#### TO-DO LIST
(a) Retype the part of the thread on why queue pop() returns void, starting at "This can be" and ending at "answers your question.".
(b) Based on the thread about why queue pop() returns void, mark each statement yes or no and back each verdict with the deciding words from the thread, quoted exactly.
(i) The first answer calls a pop that returns the popped element unsafe when exceptions occur.
(ii) The quoted section says that returning by reference from pop() would be correct.
(iii) In the naive pop implementation, the queue's state is changed only after the copy constructor has run on return.
(c) Carry on the thread about why queue pop() returns void, picking up after its final sentence.

#### TEXT SHOWN

Posted by: admin November 29, 2017 Leave a comment

Questions:

I went through this page but I am not able to get the reason for the same . There it is mentioned that

“it is more sensible for it to return no value at all and to require
clients to use front() to inspect the value at the front of the queue”

But inspecting an element from front() also required that element to be copied in lvalue. For example in this code segment

std::queue<int> myqueue;
int myint;
int result;
std::cin >> myint;
myqueue.push (myint);

/* here temporary will be created on RHS which will be assigned to result, and in case
if returns by reference then result will be rendered invalid after pop operation */

result = myqueue.front();  //result.
std::cout << ' ' << result;
myqueue.pop();

on fifth line cout object first creates a copy of myqueue.front() then assigns that to result. So, whats the difference, pop function could have done the same thing.

Answers:

So, whats the difference, pop function could have done the same thing.

It could indeed have done the same thing. The reason it didn’t, is because a pop that returned the popped element is unsafe in the presence of exceptions (having to return by value and thus creating a copy).

Consider this scenario (with a naive/made up pop implementation, to ilustrate my point):

template<class T>
class queue {
    T* elements;
    std::size_t top_position;
    // stuff here
    T pop()
    {
        auto x = elements[top_position];
        // TODO: call destructor for elements[top_position] here
        --top_position;  // alter queue state here
        return x;        // calls T(const T&) which may throw
    }

If the copy constructor of T throws on return, you have already altered the state of the queue (top_position in my naive implementation) and the element is removed from the queue (and not returned). For all intents and purposes (no matter how you catch the exception in client code) the element at the top of the queue is lost.

This implementation is also inefficient in the case when you do not need the popped value (i.e. it creates a copy of the element that nobody will use).

This can be implemented safely and efficiently, with two separate operations (void pop and const T& front()).

Questions:
Answers:

The page you have linked to answers your question.

To quote the whole section relevant:

One might wonder why pop() returns void, instead of value_type. That is, why must one use front() and pop() to examine and remove the element at the front of the queue, instead of combining the two in a single member function? In fact, there is a good reason for this design. If pop() returned the front element, it would have to return by value rather than by reference: return by reference would create a dangling pointer. Return by value, however, is inefficient: it involves at least one redundant copy constructor call. Since it is impossible for pop() to return a value in such a way as to be both efficient and correct, it is more sensible for it to return no value at all and to require clients to use front() to inspect the value at the front of the queue.

#### SOURCE MATERIAL
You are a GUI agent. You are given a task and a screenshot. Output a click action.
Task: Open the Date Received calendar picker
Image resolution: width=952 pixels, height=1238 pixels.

#### RESPONSES TO THE TASKS
(a)
This can be implemented safely and efficiently, with two separate operations (void pop and const T& front()).

Questions:
Answers:

The page you have linked to answers your question.

(b)
(i) Yes: "a pop that returned the popped element is unsafe in the presence of exceptions"
(ii) No: "return by reference would create a dangling pointer"
(iii) No: "If the copy constructor of T throws on return, you have already altered the state of the queue"

(c)
C++ is designed with efficiency in mind, over the number of lines of code the programmer has to write.

Questions:
Answers:

pop cannot return a reference to the value that is removed, as it is being removed from the data structure, so what should the reference refer to? It could return by value, but what if the result of pop is not stored anywhere? Then time is wasted copying the value unnecessarily.

Questions:
Answers:

With the current implementation, this is valid:

int &result = myqueue.front();
std::cout << result;
myqueue.pop();

If pop would return a reference, like this:

value_type& pop();

Then the following code could crash, since the reference is not valid anymore:

int &result = myqueue.pop();
std::cout << result;

On the other hand, if it would return a value directly:

value_type pop();

Then you would need to do a copy for this code to work, which is less efficient:

int result = myqueue.pop();
std::cout << result;

Questions:
Answers:

You can totally do this:

std::cout << ' ' << myqueue.front();

Or, if you want the value in a variable, use a reference:

const auto &result = myqueue.front();
if (result > whatever) do_whatever();
std::cout << ' ' << result;

Next to that: the wording ‘more sensible’ is a subjective form of ‘we looked into usage patterns and found more need for a split’. (Rest assured: the C++ language is not evolving lightly…)

Questions:
Answers:

I think the best solution would be to add something like

std::queue::pop_and_store(value_type& value);

where value will receive the popped value.

The advantage is that it could be implemented using a move assignment operator, while using front + pop will make a copy.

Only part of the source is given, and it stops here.